Kashmiris hesitant to come to Jammu this winterOctober 30th, 2008 - 10:11 am ICT by IANS
Jammu, Oct 30 (IANS) This city is busy getting its annual facelift to become the state’s winter capital from November, but unlike other years there is hardly a trickle of Kashmiris coming here to escape the harsh winter of the valley.Ravi Sharma, a property dealer in heart of the city, said, “This year the number of Kashmiris here is far less. I think it is down by 70 percent.”
“The suspicion, scare, lack of confidence and doubts (between the people of the two regions) are because of the deep divide created by protests for and against land allotment to the Amarnath Shrine Board,” he said.
Jammu and Kashmir is India’s only state which has two capitals — cool and mountainous Srinagar for the summers and the relatively less cold Jammu for the winters. Known as the “durbar move”, this has been the practice for over 100 years.
The government offices will close in Srinagar Friday and open in Jammu Nov 10.
Not only do the 10,000 government employees come down to Jammu during the winter months but some 200,000 Kashmiris also move here to get away from the chilling cold of the valley. They usually stay in Jammu for about six months in rented houses, paying guest accommodations and a few have even bought their own houses here.

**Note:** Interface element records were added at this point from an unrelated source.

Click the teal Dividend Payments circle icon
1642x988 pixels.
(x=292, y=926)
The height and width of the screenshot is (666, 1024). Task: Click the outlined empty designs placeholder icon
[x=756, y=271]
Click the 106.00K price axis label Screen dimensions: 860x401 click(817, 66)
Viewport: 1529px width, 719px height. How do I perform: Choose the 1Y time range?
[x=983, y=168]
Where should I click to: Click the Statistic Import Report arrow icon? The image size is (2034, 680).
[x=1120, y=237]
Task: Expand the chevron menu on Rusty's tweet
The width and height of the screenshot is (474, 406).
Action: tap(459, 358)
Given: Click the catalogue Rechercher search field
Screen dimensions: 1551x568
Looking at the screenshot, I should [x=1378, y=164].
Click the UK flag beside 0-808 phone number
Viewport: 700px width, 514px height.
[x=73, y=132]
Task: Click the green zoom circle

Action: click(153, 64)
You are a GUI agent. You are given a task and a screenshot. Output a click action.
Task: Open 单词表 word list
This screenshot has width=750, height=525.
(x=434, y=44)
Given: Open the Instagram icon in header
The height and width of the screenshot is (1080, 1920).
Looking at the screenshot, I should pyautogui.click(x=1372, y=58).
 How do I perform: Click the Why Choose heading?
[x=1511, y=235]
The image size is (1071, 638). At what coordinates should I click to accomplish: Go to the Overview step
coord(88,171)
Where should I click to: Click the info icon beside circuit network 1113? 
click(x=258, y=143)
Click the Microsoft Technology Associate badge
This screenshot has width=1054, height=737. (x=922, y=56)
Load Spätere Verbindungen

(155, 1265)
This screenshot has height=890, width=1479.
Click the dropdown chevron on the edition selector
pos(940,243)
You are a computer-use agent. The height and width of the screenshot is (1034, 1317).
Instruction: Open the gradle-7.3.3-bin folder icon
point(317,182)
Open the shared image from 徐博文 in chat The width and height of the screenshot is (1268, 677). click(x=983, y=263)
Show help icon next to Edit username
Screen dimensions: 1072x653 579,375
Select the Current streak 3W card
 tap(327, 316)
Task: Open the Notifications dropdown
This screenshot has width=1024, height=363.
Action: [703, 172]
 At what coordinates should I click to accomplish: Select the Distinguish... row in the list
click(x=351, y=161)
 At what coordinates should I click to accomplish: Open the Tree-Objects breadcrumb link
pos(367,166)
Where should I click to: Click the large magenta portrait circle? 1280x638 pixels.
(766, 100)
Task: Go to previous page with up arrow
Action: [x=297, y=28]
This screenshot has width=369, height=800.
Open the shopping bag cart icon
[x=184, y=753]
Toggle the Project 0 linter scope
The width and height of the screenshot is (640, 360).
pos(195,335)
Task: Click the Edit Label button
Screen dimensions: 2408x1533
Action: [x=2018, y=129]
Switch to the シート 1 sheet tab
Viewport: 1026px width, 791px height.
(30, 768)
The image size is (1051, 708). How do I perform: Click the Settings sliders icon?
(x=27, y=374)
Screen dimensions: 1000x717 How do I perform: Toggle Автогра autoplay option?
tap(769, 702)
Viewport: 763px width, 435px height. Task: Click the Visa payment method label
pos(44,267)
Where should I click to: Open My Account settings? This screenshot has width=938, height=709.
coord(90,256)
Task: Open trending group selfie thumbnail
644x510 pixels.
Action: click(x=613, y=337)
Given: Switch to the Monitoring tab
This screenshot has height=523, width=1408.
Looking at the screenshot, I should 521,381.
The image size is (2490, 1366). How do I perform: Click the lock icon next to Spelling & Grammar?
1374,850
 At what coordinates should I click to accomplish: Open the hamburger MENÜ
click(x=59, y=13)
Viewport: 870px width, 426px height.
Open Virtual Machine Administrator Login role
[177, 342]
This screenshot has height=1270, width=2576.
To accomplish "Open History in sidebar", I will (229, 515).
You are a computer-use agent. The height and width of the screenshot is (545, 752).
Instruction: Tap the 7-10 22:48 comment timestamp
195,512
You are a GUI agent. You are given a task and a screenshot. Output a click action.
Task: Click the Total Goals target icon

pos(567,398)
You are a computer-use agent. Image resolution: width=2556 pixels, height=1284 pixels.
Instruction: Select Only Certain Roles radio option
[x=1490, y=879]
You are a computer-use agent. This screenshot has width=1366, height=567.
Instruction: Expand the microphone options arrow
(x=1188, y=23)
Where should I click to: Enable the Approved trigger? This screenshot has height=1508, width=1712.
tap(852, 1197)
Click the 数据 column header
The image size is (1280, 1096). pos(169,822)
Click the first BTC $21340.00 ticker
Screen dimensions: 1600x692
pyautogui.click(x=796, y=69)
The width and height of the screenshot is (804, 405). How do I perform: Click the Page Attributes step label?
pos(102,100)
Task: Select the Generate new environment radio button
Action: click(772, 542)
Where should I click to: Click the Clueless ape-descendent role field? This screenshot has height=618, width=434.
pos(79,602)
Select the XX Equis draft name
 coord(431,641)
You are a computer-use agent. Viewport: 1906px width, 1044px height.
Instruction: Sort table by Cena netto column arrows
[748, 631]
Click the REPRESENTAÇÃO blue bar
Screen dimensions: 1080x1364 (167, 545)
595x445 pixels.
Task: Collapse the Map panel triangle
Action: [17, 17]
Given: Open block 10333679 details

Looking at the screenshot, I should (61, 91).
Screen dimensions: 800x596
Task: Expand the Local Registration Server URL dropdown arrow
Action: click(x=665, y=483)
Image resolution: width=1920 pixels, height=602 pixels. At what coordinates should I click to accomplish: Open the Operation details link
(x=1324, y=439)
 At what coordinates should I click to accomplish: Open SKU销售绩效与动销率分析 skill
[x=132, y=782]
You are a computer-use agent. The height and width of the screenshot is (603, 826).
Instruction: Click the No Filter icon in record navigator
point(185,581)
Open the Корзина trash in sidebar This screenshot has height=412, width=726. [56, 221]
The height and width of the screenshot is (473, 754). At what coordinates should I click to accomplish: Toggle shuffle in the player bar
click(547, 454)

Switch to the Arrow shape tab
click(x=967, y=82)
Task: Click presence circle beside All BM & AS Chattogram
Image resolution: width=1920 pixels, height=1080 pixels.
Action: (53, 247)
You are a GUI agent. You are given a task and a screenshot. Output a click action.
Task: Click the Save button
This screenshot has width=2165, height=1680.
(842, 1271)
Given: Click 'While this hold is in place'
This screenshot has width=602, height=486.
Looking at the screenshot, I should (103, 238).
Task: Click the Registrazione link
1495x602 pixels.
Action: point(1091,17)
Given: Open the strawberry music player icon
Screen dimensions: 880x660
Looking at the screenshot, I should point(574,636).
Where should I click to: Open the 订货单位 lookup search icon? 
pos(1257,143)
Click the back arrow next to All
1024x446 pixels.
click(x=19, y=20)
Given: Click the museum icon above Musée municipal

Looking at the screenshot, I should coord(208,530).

But the suspicion and divide created by protests in the two regions over land allotment to the Amarnath Shrine Board and its subsequent cancellation earlier this year have taken their toll on this annual movement of people.
“In 2007, by this time of the year I had over 30 Kashmiri guests, but this year it is just seven. I hope the number goes up,” said Ashok Mahajan, who runs a private hostel in this city.
Sheikh Rayees, a scholar from the south Kashmir district of Anantnag, has been staying at the hostel for over six months now. “We don’t see any problem on the ground here. There is no reason to be scared but people in Kashmir think it is not safe.”
“People in either region (Jammu or Kashmir) are not feeling safe in the other region.”
In Muslim-dominated Kashmir Valley there were violent protests after the allotment of land to the shrine board in May for erecting temporary facilities for thousands of pilgrims taking part in the annual Amarnath pilgrimage.
Separatist groups opposed it, saying it was a conspiracy to settle non-Kashmiri Hindus in the valley to change Muslim demography.
Once the land allotment was cancelled in July, it was Hindu-dominated Jammu’s turn to erupt in protests, even cutting off supplies of essential commodities to the valley.
Tilak Raj Sharma, spokesman of the Amarnath Yatra Sangharsh Samiti that had spearheaded over two months of protests in Jammu for getting back land for Amarnath shrine pilgrims, still sounded belligerent.
“We neither created this scare nor is it our duty to restore confidence. Kashmiris can come to Jammu and their attitude would be guarantee of their safety here.”
But people on the street here seem to be hoping that the divide will be bridged soon.
As Ravi Sharma said: “This has all been created by politicians, otherwise there is no hostility between Kashmir and Jammu.”